Is there a way to make the following code run faster or to avoid the loop?

x = torch.rand((32, 512))
#10 nodes in a graph
nodes = torch.rand(10, 512)
#edges between the nodes
edges = torch.zeros([10,10])
#each input has an assigned node
correct_nodes = torch.tensor([0, 1, 2, 3, 4, 5, 6, 7, 8, 9, 0, 1, 2, 3, 4, 5, 6, 7, 8, 9, 0, 1, 2, 3, 4, 5, 6, 7, 8, 9, 0, 1])

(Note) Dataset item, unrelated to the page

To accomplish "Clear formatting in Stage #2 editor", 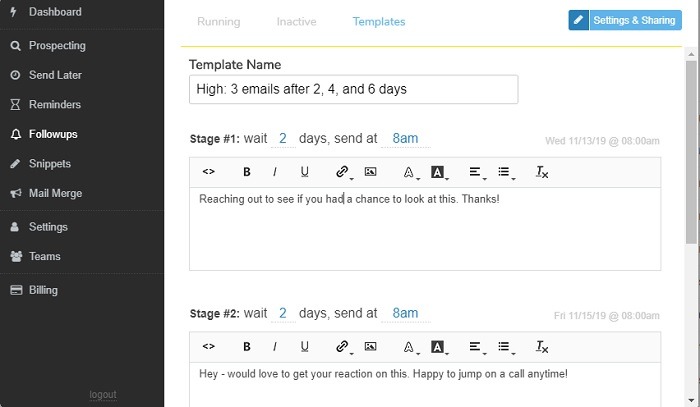I will [x=542, y=346].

for i, xi in enumerate(x):
    #get the correct node for the input
    correct_node = correct_nodes[i]
    #for each node in the graph
    for node in range(nodes.shape[0]):
        #edge operations between the correct node and other nodes in the graph
        if edges[correct_node, node] < e_min:
            edges[correct_node, node] = 0
        if edges[correct_node, node] > 0:
            edges[correct_node, node] = edges[correct_node, node] * epsilon

I might have an idea, but I’m making a few assumptions…
This also might just be useful if in your scenario your edges matrix is larger than the given example.
If it is significantly larger I would suggest looking at sparse representations, and maybe computing this outside of python itself.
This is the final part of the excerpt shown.